(CN) — Housing starts surged to an 11-year high in May, driven by an acceleration in both single-family and multi-family construction, the Commerce Department said Tuesday.
Overall, housing starts jumped 5 percent in May, to a seasonally adjusted annual rate of just over 1.3 million units, the highest level since July 2007.
The construction of single-family homes increased 3.9 percent in May to a rate of 936,000 units. All of the gain was in the Midwest, where construction activity rose 62 percent.

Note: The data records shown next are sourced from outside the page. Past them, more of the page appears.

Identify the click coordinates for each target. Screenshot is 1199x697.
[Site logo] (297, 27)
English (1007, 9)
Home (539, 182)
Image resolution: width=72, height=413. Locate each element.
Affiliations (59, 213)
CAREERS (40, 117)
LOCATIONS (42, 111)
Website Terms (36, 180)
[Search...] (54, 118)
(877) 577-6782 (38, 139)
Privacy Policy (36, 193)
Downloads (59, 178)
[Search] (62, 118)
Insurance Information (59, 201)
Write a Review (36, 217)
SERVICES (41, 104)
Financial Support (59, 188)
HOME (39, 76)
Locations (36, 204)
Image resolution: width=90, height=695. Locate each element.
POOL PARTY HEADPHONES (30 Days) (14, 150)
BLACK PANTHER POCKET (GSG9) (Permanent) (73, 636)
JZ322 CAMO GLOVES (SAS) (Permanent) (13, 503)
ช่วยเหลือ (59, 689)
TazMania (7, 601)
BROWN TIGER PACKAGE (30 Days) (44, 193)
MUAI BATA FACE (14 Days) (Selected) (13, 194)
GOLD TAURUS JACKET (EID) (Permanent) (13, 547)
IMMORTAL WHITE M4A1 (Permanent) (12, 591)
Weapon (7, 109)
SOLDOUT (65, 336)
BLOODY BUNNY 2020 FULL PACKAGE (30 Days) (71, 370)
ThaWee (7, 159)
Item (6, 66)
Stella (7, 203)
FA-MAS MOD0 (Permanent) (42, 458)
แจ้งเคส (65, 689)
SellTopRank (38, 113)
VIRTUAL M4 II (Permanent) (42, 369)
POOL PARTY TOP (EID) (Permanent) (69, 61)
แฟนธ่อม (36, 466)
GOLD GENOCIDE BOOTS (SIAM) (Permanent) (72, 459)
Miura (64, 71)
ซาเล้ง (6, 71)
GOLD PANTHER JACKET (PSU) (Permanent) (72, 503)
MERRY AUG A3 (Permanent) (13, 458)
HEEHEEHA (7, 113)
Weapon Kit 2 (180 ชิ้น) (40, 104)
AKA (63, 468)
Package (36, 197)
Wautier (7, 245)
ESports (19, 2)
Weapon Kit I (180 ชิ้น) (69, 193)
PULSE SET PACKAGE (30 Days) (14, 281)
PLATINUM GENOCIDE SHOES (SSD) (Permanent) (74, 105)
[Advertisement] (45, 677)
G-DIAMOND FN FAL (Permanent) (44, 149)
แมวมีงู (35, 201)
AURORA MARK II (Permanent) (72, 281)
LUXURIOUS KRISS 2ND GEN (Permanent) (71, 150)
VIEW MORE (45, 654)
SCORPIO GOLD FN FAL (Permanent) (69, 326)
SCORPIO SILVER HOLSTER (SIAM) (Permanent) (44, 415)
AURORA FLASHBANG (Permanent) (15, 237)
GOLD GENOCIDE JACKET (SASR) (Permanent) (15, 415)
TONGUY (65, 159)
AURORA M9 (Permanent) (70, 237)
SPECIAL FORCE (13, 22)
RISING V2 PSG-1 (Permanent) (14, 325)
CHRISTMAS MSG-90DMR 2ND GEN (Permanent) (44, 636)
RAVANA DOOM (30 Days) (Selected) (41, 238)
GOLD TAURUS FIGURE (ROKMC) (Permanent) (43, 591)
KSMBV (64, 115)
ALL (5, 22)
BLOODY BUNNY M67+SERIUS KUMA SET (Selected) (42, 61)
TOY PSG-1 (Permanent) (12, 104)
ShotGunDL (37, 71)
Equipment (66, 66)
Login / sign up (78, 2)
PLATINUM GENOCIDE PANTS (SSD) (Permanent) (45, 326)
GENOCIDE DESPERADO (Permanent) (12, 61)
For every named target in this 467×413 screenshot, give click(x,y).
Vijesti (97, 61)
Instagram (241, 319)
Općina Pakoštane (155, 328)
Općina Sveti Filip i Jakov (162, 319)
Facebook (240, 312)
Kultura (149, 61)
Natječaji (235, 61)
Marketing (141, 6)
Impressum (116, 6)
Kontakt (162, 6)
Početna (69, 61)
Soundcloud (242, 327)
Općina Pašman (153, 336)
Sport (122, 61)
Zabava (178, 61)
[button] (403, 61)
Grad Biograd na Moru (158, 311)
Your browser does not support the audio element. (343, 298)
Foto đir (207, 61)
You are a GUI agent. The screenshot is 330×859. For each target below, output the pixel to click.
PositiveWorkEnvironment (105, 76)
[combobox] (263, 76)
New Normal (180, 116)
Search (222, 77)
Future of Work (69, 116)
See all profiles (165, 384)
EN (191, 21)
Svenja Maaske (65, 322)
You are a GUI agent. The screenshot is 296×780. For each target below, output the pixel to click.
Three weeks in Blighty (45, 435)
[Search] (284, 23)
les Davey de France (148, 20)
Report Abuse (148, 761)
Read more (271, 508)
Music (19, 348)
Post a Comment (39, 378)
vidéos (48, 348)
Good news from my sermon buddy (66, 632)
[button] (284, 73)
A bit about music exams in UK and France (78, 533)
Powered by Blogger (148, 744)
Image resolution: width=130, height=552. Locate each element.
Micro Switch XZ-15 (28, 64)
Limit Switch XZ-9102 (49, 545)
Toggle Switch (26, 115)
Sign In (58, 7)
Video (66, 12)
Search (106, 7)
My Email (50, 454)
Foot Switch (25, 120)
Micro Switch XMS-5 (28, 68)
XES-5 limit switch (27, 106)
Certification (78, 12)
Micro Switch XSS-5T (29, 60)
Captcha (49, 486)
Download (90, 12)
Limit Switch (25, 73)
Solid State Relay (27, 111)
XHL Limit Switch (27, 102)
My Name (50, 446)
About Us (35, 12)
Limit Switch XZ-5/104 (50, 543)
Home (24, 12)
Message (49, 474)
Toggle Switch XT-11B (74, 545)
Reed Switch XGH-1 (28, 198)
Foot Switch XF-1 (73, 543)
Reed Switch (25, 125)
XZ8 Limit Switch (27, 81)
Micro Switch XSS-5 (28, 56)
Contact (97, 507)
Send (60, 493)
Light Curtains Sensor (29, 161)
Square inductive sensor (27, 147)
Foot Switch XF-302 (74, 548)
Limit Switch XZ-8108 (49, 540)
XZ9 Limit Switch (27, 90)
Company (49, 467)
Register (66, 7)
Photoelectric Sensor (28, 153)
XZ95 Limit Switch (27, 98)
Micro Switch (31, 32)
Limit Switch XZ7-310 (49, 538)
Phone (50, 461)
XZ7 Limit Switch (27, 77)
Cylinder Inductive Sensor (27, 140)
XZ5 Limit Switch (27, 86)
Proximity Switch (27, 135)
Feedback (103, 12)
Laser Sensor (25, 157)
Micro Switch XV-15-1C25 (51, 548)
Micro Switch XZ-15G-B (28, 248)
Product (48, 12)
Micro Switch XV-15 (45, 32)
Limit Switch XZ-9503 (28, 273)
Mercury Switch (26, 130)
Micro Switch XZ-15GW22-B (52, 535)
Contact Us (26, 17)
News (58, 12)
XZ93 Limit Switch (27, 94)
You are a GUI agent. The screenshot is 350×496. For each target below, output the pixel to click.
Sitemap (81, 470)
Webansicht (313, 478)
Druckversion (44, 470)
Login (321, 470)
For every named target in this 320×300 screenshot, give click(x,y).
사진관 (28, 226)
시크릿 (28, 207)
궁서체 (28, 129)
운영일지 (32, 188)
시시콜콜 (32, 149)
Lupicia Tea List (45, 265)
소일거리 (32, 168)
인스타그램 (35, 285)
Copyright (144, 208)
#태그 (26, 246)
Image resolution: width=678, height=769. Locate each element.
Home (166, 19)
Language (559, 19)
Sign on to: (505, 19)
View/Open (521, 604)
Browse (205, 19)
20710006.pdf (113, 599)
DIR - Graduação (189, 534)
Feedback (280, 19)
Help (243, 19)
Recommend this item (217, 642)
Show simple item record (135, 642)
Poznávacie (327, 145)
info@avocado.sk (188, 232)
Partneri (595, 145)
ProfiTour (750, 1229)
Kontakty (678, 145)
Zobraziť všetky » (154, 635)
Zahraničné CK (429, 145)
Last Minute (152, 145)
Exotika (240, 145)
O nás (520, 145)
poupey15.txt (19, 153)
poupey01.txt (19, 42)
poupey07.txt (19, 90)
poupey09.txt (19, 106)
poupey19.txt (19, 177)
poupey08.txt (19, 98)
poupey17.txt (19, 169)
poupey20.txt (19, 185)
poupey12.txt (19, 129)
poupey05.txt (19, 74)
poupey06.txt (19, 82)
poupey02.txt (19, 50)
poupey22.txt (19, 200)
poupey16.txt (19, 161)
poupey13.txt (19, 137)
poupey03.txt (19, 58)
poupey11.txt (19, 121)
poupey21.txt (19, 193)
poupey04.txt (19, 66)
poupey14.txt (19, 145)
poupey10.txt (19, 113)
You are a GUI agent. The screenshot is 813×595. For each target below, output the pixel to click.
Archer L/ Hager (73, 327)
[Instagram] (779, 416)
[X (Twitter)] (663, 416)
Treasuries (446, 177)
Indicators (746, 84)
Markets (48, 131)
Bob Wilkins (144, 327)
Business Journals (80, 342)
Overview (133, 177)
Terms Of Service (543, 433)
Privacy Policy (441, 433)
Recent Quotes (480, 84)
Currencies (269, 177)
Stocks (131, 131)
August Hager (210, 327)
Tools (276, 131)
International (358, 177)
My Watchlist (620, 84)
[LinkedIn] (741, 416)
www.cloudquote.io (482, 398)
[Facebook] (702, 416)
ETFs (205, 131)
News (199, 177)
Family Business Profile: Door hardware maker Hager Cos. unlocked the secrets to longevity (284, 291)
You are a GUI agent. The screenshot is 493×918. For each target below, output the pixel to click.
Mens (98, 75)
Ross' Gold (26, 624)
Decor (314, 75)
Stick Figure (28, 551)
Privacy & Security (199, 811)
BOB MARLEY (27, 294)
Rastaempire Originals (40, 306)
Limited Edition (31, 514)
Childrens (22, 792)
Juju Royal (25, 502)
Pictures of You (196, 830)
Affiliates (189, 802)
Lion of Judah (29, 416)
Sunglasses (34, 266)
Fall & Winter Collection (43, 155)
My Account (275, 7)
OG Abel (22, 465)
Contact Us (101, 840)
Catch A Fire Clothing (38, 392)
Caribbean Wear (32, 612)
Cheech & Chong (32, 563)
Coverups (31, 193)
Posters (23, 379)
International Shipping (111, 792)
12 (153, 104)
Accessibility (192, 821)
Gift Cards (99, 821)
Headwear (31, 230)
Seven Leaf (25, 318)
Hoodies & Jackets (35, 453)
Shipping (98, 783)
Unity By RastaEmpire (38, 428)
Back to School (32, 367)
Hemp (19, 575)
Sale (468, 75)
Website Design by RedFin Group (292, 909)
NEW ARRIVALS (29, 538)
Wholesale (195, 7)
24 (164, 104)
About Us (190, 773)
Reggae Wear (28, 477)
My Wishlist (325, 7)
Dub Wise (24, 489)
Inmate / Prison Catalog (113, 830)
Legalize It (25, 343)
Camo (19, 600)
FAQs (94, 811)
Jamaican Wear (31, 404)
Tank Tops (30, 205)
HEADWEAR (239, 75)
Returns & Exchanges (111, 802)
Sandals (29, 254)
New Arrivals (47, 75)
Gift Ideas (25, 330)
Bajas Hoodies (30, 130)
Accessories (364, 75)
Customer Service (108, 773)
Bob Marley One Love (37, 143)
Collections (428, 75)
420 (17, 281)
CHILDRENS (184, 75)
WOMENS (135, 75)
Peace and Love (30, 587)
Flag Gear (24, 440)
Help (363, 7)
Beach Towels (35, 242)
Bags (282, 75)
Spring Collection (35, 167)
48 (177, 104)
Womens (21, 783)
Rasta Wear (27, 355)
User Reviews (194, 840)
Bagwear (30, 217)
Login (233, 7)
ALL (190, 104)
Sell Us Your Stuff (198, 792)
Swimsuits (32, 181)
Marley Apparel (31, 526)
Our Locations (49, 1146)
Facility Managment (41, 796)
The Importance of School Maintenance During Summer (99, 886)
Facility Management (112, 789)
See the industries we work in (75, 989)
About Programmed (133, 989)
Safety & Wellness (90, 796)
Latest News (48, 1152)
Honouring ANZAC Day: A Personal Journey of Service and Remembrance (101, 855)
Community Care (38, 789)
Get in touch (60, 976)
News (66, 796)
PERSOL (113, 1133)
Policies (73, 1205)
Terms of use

Housing starts fell in the Northeast, South and West, the report said.
Lawrence Yun, chief economist for the National Association of Realtors, described Tuesday’s report as “fantastic news.”
“The Midwest region experienced the biggest gain and hence the region will remain more affordable,” he said in statement on Twitter. “The more unaffordable West region will continue to experience an intense house shortage, as both housing permits and housing starts fell in that region.
“For the country as a whole, an additional 20 percent to 25 percent gain in home construction is needed to make the market more balanced,” Yun said.
The government also slightly revised its numbers for April down, to a seasonally adjusted annual rate of 1.2 million units.
But the moderating indicator in the report was building permits, a proxy for future construction, which fell 4.6 percent. Permits to build single-family homes fell 2.2 percent in May to a pace of 884,000 units, the lowest level since September 2017.
The solid job market has helped to boost demand for new homes. Housing starts have risen 11 percent so far this year, with gains for both single family houses and apartment buildings.